Installé au premier rang sur le banc des prévenus, Julien Coupat écoute, sourire aux lèvres, la présidente détailler les principaux éléments du dossier.

Quel était votre projet au Goutailloux?, demande la magistrate après avoir rappelé que le groupe a fait l'objet d'une enquête, classée sans suite, de Tracfin, la cellule antiblanchiment de Bercy, sur le financement de la ferme acquise pour 210.000 euros en 2004.

"Nous avons mis notre argent en commun pour vivre ensemble", répond M. Coupat. "Je ne vais pas me défendre d'un récit délirant d'un bout à l'autre. La suspicion est dans le regard qu'on a porté sur nous, je vous engage à changer de regard", dit-il.

- 'Post-hippie' -

Interrogé à son tour sur cette communauté qu'il avait décrite comme "post-hippie", un de ses co-prévenus Mathieu Burnel explique qu'il avait forcé le trait: "Que voulez-vous répondre aux policiers qui vous demandent si on fait partie de la secte du gourou Coupat? On ne va pas aujourd'hui rejouer cette mauvaise pièce de théâtre", dit-il.

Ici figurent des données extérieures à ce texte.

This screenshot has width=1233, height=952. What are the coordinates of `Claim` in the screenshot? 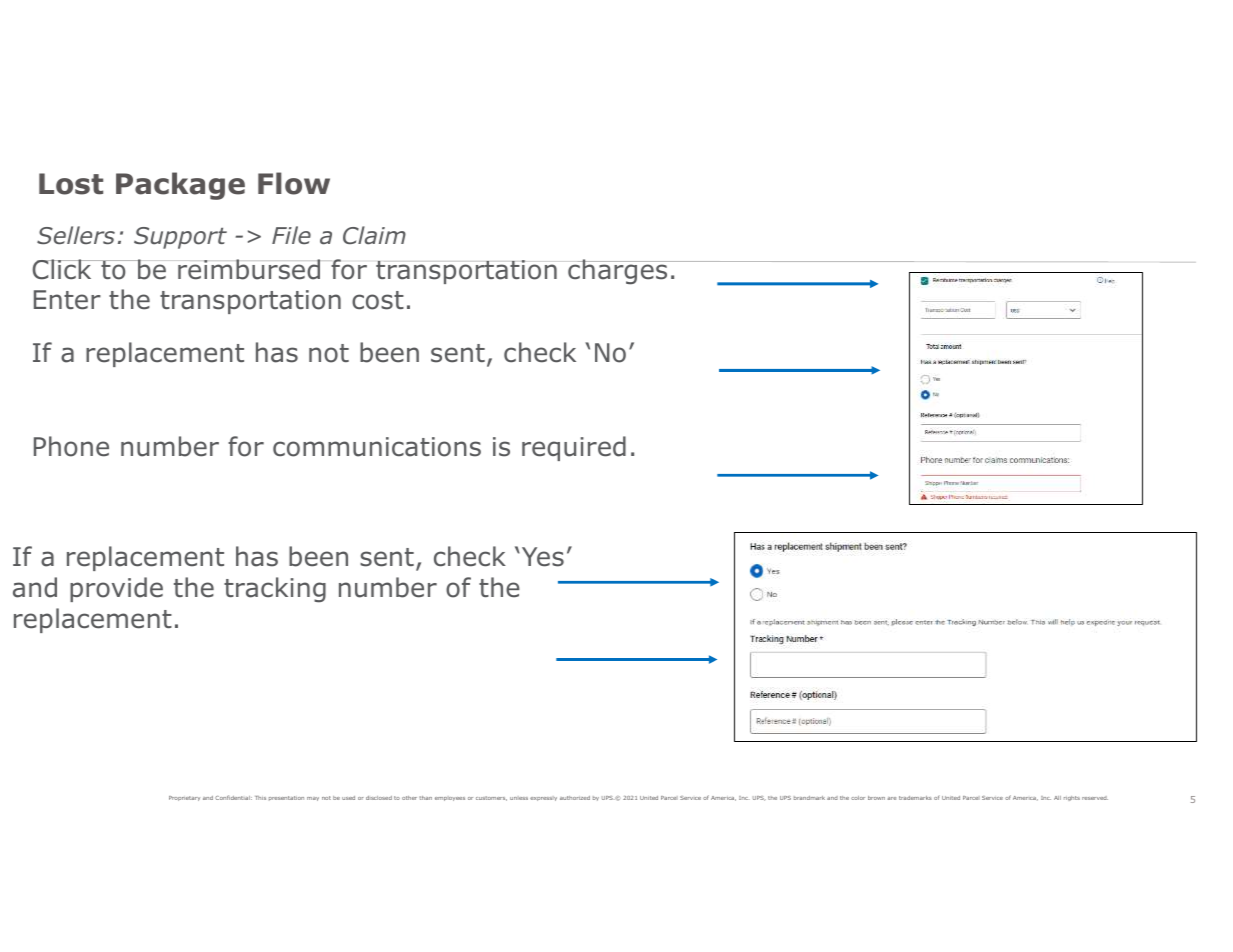 It's located at (374, 235).
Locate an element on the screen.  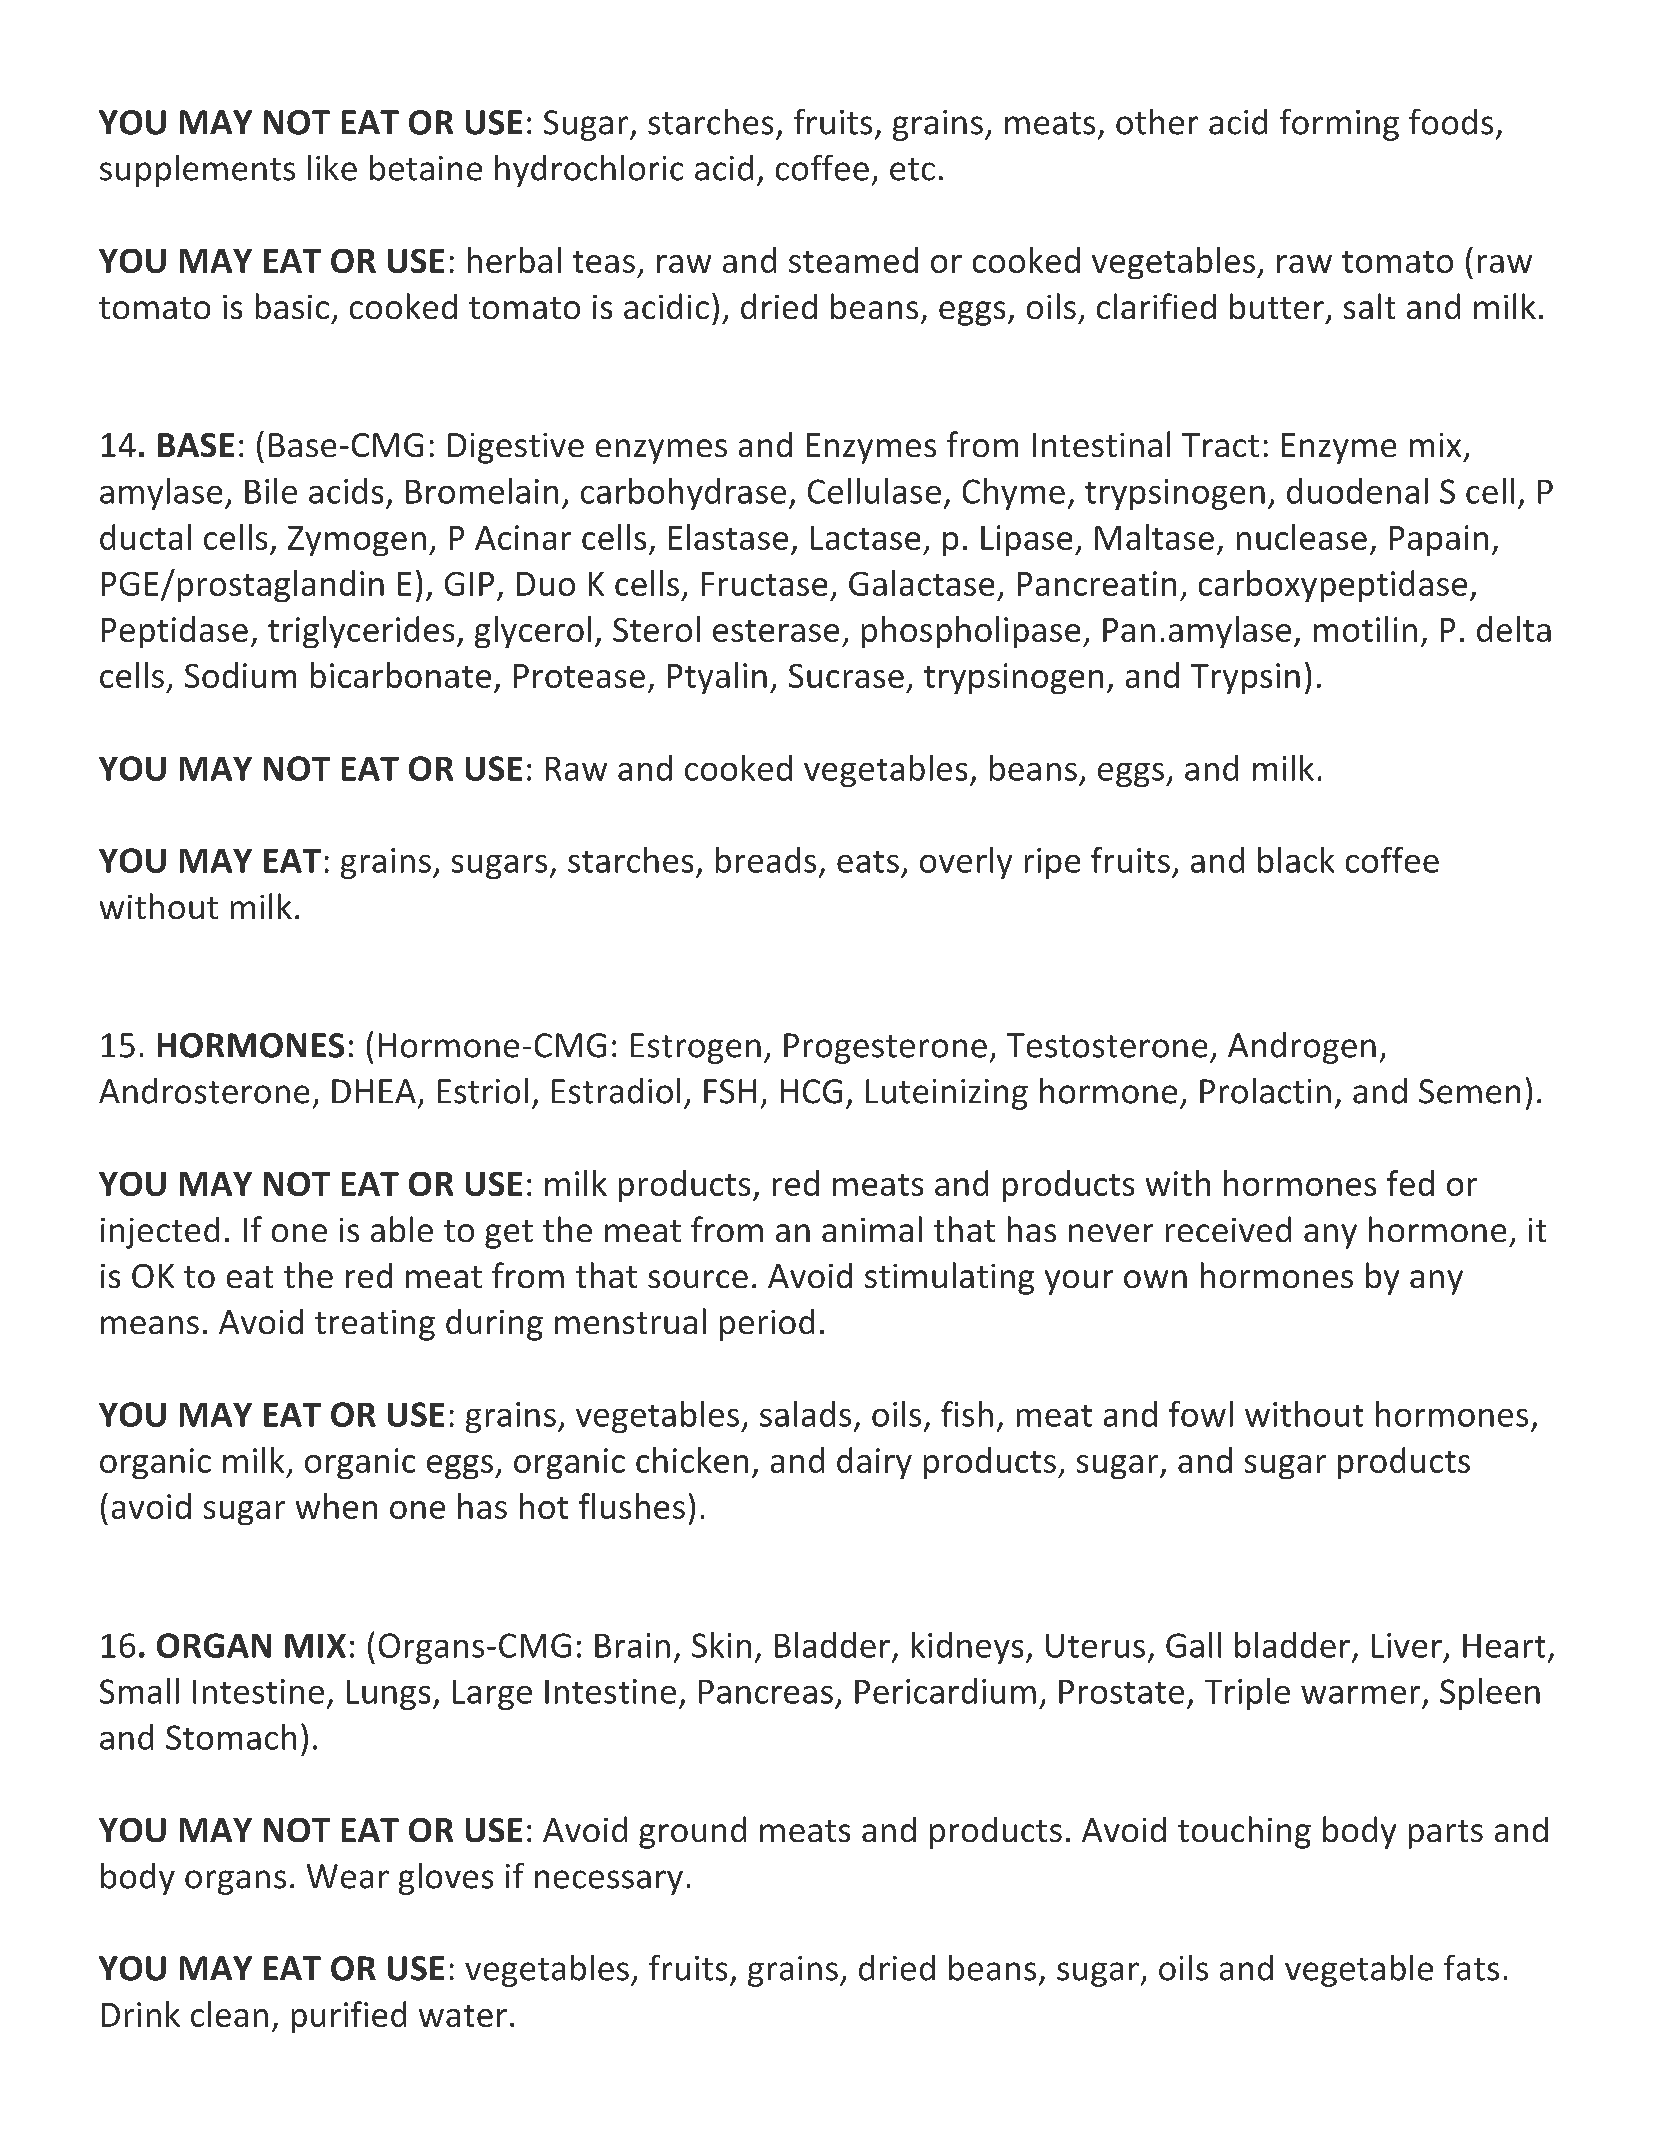
forming is located at coordinates (1339, 125).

Depuis le début du procès, la présidente réagit avec flegme aux provocations de certains prévenus. Après avoir repris Julien Coupat mardi sur sa dégustation d'une barre aux céréales --"est-il indispensable que vous preniez votre goûter à l'audience?", lui avait-elle lancé--, la magistrate l'a taquiné mercredi sur le maté qu'il sirote.

"Alors, aujourd'hui, c'est la boisson!", a-t-elle lancé au prévenu, surpris. "Oui, on peut boire M. Coupat, mais vous n'avez pas le monopole de l'ironie", a glissé la magistrate.

Changement de registre avec l'audition de Yildune Levy sur son voyage avec Julien Coupat, alors son compagnon, au Canada en janvier 2008. Le couple a passé la frontière clandestinement et participé à une réunion de militants présentés par le FBI comme des anarchistes.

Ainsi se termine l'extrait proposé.